▶ [Directions for this task]:
In this exercise, print only the lines from the line with "Select the Getty Images credit label" to the last line of the data below, inclusive. Any pictures should be left out.
═══ Given records ═══
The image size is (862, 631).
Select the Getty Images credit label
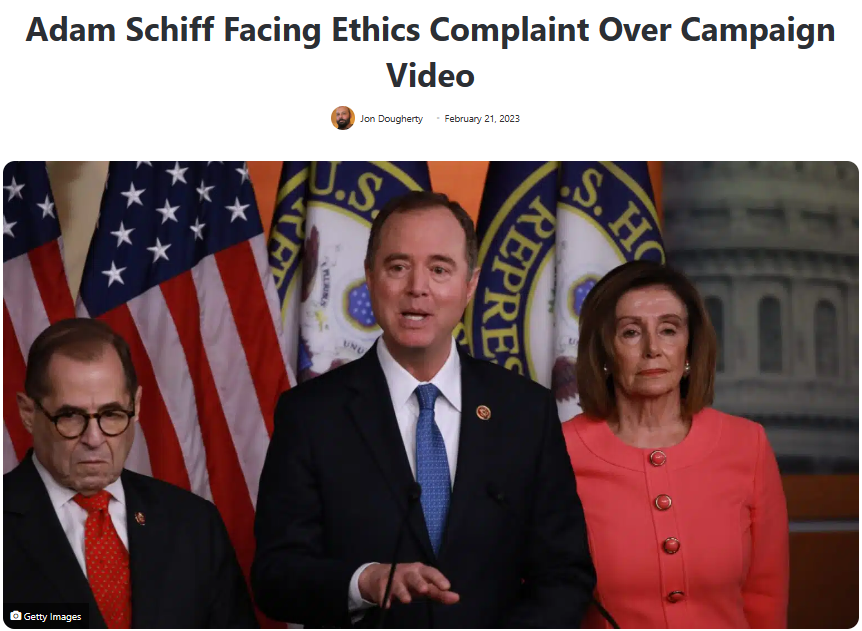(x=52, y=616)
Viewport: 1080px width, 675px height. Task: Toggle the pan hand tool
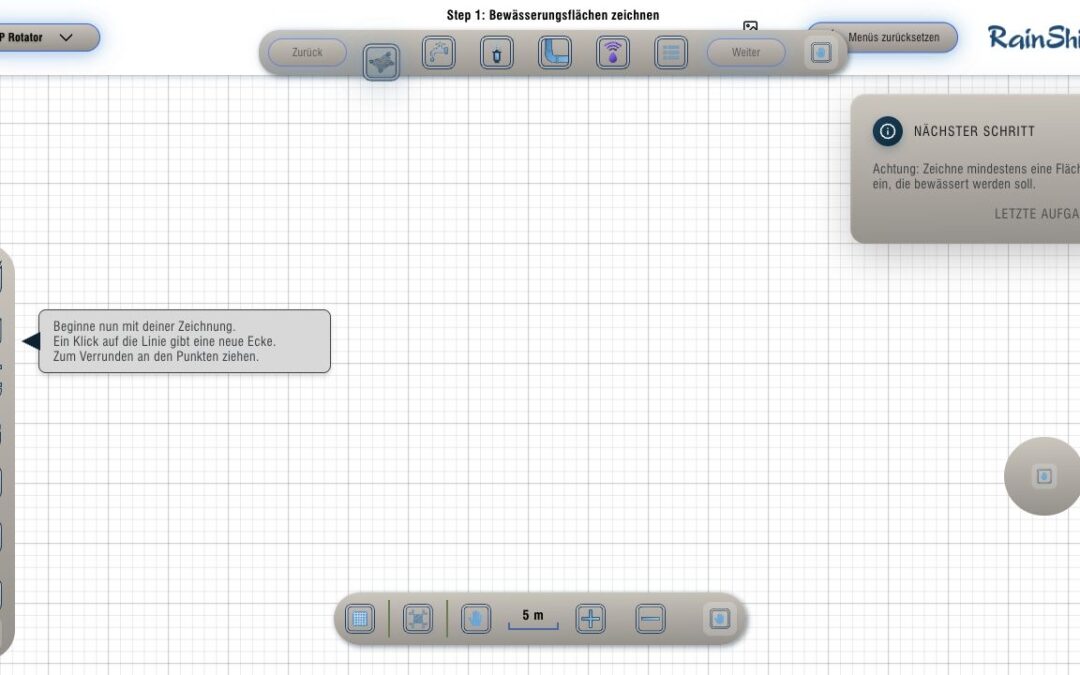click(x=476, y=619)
═══
▶ [Response to the exercise]:
Select the Getty Images credit label
(x=52, y=616)
Viewport: 1080px width, 675px height. Task: Toggle the pan hand tool
click(x=476, y=619)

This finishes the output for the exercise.